この幼虫がアフリカマイマイの体内に経口的、あるいは経皮的に入って成長します。
この感染したアフリカマイマイをネズミが食べると、ネズミの体内で広東住血線虫は成虫になります。
人間がアフリカマイマイを介して幼虫に感染すると、幼虫は人間の脳や脊髄の血管や髄液に寄生しますが、成虫になることはなく、死滅します。
しかし、害がないわけではありません。
ヒトが広東住血線虫に感染するとどうなる?
主にヒトの口から広東住血線虫の幼虫は侵入して、胃や腸壁から血液やリンパ液の流れに乗り、全身に回り、最終的に脳や脊髄に集まってきます。
幼虫が脳や脊髄に入り込むと、好酸球(体の免疫を担当している白血球の一種)の著しい増加を伴う好酸球性髄膜脳炎(こうさんきゅうせいずいまくのうえん)を引き起こし、激しい頭痛、発熱、吐き気、嘔吐、手足の麻痺、知覚異常、などの症状が出て、重症の場合は昏睡状態になり、命を落とす場合もあります。
国内では、2000年に沖縄県で広東住血線虫により女の子が死亡しています。
特効薬などはなく、治療は対症療法となります。
感染から発症までは、約2週間の潜伏期間があるといわれています。
このため、アフリカマイマイは、日本国内への輸入や国内間でも未発生地域への持込は、法律で規制されています。
広東住血線虫に感染しないために
アフリカマイマイ本体はもちろんのこと、アフリカマイマイが這った後も素手でさわらないようにしましょう。
もし、触れてしまった場合は、すぐに手をしっかり洗いましょう。
野菜の葉などにも這った後がある場合もありますので、サラダなど生で野菜を食べる際は、野菜を十分洗いましょう。

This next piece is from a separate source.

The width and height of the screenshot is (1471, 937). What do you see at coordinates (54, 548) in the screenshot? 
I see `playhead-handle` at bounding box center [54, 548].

また、アフリカマイマイはもともと食用で持ち込まれたため、食べることもできますが、生や調理不十分な状態では食べないようにしましょう。
アフリカマイマイの駆除は、ナメクジ用の農薬が有効です。
ナメクジと同じように、ビールで罠を仕掛けるのもいいでしょう。
まとめ
アフリカマイマイは、東アフリカ原産の大型の陸生貝類で、日本へは食用として持ち込まれました。
その姿は、殻の形が円錐形のカタツムリで、殻高が15cm以上にもなります。
アフリカマイマイは、繁殖力がものすごく高く、雑食性で何でも食べてしまうため、農作物の被害やもともと生息していた植物やカタツムリ類の生態系に大きな影響を及ぼしています。

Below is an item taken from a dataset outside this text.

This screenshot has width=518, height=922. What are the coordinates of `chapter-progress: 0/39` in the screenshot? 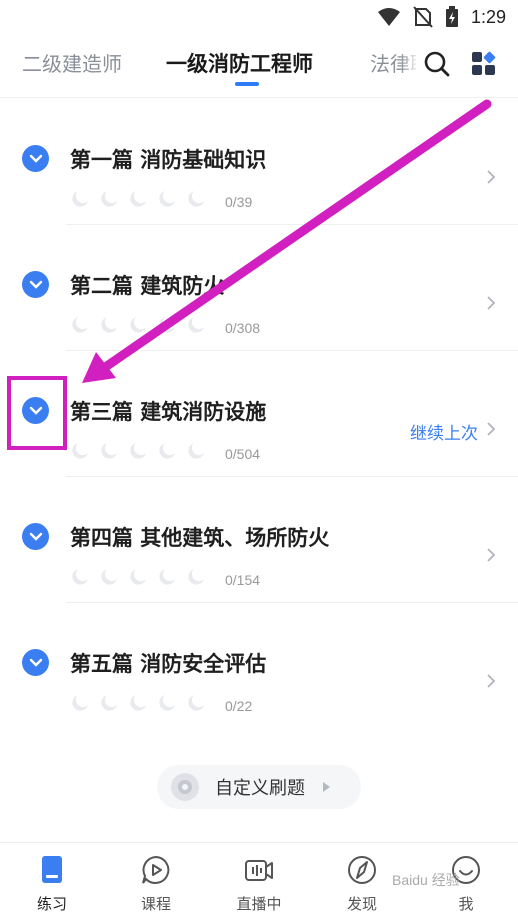 It's located at (239, 202).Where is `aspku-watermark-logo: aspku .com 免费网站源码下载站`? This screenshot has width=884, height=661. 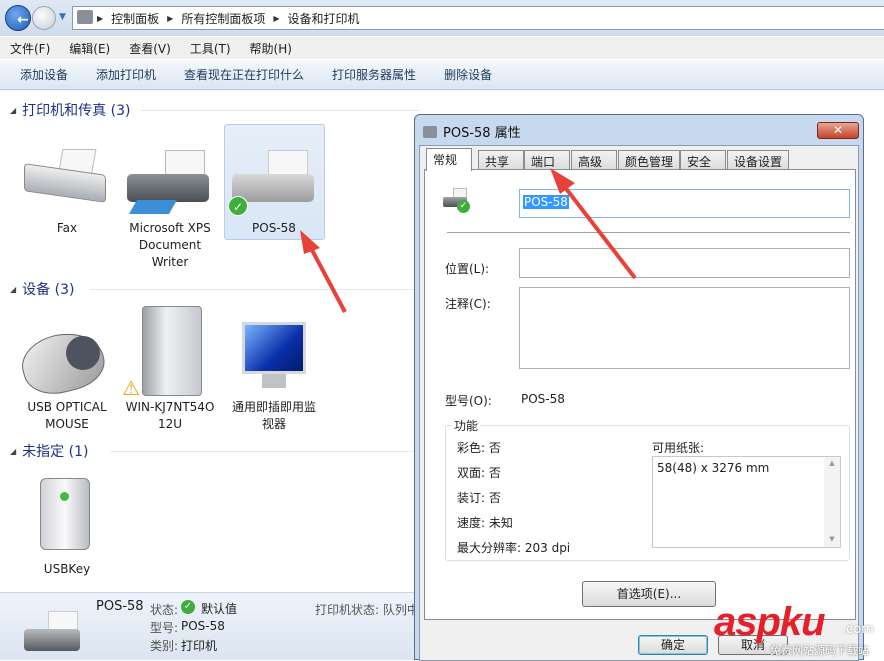
aspku-watermark-logo: aspku .com 免费网站源码下载站 is located at coordinates (798, 630).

アフリカマイマイには、広東住血線虫の幼虫が寄生している場合があり、アフリカマイマイを生や調理不十分で食べたり、アフリカマイマイを触った手を介して、人間に感染すると好酸球性髄膜脳炎を引き起こし、重症の場合は、命を落とすこともあるため、十分注意が必要です。
発症しても特効薬などはなく、対症療法のみとなるため、予防することがとても重要です。